March 24th, 2008 by Administrator

It’s four weeks away and you don’t have any plans. Many of your friends will be away or out with their significant others. You can’t believe it’s been a whole year and you are facing another dateless New Years Eve. What can you do?

If the above sounds familiar, it may be time for some quiet reflection that allows you to really think about what this holiday means to you and how you want to observe it. You may have more options available to you than you realize, especially if you feel stuck on that one idea of going out with a date and “celebrating”. If you tap into your creativity, you can design an evening that works for you and helps you to begin the New Year on the right note.

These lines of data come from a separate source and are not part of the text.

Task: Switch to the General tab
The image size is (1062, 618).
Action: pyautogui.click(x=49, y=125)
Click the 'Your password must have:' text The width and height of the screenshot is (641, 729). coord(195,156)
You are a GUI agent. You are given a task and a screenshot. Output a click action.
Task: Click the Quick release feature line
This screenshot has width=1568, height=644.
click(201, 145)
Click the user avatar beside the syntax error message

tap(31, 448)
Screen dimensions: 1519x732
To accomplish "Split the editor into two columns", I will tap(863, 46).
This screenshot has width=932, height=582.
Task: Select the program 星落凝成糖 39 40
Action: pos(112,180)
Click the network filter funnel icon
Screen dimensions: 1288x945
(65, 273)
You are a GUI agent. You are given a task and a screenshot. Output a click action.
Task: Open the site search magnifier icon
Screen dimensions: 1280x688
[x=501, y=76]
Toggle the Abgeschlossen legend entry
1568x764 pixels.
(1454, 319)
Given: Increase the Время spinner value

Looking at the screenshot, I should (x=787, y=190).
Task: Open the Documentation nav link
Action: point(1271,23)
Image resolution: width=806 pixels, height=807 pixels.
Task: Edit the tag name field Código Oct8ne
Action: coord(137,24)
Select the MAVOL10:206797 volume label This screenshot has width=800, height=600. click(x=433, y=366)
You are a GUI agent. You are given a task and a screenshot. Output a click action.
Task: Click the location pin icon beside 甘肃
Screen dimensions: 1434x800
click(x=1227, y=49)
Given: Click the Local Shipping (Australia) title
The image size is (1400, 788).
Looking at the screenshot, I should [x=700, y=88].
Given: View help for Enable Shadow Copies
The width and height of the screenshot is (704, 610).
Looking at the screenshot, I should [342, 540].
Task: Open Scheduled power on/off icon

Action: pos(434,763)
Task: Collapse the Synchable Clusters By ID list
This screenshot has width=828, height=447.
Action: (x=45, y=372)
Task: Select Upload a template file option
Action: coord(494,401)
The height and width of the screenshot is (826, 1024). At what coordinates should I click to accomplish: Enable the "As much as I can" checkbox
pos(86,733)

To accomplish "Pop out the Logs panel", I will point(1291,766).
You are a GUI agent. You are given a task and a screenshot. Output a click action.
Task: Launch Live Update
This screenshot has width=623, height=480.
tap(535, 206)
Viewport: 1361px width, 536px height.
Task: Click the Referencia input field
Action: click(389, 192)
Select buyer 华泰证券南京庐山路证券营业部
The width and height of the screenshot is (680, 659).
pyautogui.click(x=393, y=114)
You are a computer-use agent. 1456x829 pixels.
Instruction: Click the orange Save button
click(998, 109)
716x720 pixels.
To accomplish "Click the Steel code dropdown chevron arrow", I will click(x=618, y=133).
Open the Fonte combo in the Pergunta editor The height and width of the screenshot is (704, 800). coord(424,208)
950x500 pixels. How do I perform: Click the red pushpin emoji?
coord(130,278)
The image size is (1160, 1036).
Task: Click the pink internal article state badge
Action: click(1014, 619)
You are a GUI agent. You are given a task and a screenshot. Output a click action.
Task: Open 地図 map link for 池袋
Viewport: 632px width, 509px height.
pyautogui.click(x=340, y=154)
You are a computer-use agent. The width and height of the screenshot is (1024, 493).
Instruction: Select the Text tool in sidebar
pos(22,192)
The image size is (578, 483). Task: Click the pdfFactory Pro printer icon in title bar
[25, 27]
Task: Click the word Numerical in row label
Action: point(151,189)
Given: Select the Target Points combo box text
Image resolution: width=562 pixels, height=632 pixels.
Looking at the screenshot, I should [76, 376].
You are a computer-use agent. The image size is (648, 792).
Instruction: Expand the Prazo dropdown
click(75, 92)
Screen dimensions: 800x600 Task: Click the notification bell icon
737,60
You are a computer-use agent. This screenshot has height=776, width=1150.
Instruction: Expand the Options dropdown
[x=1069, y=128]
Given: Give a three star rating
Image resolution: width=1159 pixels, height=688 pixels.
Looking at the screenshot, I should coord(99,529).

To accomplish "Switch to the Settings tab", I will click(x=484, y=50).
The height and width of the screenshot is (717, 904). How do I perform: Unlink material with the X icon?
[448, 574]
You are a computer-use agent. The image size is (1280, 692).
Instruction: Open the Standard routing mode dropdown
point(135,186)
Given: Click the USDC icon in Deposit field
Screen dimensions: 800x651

The following is a general list of possibilities that you can add to:

* Plan an evening out with friends. You can go to dinner, a movie, a club or theatre or a combination of these.

* Plan an evening in with friends. Have a pot luck meal, rent a few movies, splurge of some great desserts and just enjoy each other’s company.

* Plan an evening out alone. Go to a favorite restaurant for a quiet meal, catch a movie, go hear a band or visit your favorite pub where you may be able to connect with some people you know.

* Plan a nice evening home alone. You can either cook or order take out from your favorite restaurant, rent a favorite movie, splurge on a special dessert or all of the above. Perhaps you would rather have a light meal followed by a long soak in the tub or a few hours in your favorite cozy spot, reading a good book.

* Start a quiet celebration early on the 31st. Treat yourself to a massage, manicure, facial, work-out with a personal trainer, time in the steam room or sauna- to name a few possibilities. Then you can follow this up with one of the above for your evening. If you end up home alone, you will have had a day of pleasant self-indulgence that will leave you rested, relaxed and ready for a good night’s sleep.

If you choose a night alone on New Year’s Eve you may want to have a special plan for New Year’s Day. Some possibilities?

* Check with friends about parties that may be going on at the home of an acquaintance or hosted in a local restaurant or pub.

* If the weather is nice, consider doing something outdoors. Many areas of the country have ski areas within a two-hour drive that offer a whole range of outdoor activities. You can invite along a friend (s) or go solo, depending upon who is available. Hiking, biking, ice-skating or any snow related activities (depending upon the area you live in) are perfect at this time of year. It’s also a great way to begin the year’s resolution of getting (staying) in shape and leading a healthier lifestyle. After an outdoor workout, hot chocolate and a meal of comfort food by a warm fire really hits the spot.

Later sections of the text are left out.